■ **SUPPLIED DATA**:
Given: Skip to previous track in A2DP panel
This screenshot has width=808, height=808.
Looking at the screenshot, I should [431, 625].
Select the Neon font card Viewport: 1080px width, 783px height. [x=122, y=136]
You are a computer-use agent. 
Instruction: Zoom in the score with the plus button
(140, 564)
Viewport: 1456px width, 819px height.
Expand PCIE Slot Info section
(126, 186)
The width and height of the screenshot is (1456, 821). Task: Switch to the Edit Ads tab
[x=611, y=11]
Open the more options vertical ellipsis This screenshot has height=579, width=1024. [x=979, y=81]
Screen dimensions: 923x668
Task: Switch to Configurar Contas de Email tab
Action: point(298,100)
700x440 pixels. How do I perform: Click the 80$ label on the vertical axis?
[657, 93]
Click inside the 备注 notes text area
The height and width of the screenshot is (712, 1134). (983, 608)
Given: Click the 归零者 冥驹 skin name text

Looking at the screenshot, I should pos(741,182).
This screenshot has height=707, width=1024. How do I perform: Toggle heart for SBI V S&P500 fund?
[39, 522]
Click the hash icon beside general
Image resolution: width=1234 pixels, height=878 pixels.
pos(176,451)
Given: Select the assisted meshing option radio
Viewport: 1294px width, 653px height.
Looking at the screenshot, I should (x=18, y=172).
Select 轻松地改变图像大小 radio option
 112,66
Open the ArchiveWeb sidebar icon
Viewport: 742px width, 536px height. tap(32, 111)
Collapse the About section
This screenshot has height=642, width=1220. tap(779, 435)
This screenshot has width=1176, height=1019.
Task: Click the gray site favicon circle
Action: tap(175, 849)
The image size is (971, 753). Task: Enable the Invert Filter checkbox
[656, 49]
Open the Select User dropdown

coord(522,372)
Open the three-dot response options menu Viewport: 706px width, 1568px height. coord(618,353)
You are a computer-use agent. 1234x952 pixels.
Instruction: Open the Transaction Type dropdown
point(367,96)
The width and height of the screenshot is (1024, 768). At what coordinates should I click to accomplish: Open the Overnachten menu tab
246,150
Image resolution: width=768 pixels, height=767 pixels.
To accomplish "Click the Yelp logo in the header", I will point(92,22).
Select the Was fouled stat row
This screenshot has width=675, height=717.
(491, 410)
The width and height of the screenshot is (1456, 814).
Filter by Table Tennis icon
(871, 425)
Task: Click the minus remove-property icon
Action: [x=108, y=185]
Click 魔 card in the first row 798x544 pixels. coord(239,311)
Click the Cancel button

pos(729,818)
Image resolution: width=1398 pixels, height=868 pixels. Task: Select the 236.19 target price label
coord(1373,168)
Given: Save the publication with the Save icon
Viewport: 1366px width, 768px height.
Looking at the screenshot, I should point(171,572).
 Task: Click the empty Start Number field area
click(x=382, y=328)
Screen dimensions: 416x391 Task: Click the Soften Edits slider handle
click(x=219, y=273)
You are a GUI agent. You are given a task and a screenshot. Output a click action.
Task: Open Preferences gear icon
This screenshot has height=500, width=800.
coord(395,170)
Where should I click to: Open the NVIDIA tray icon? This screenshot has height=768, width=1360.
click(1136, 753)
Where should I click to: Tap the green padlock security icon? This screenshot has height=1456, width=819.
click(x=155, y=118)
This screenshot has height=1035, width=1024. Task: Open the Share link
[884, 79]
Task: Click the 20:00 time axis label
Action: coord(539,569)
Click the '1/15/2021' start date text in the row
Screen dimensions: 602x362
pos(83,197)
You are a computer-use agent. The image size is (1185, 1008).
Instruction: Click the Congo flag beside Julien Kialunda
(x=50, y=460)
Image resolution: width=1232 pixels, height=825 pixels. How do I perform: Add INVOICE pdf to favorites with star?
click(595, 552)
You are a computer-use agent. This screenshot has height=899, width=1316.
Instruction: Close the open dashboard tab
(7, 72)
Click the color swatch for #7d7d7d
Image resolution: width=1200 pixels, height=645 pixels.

■ **EXERCISE BRIEF**:
Please find each line in the records above that holds the word "agent", and copy it.

■ **RESULT**:
You are a computer-use agent. 
You are a computer-use agent. 1234x952 pixels.
You are a GUI agent. You are given a task and a screenshot. Output a click action.
You are a computer-use agent. The image size is (1185, 1008).
You are a computer-use agent. This screenshot has height=899, width=1316.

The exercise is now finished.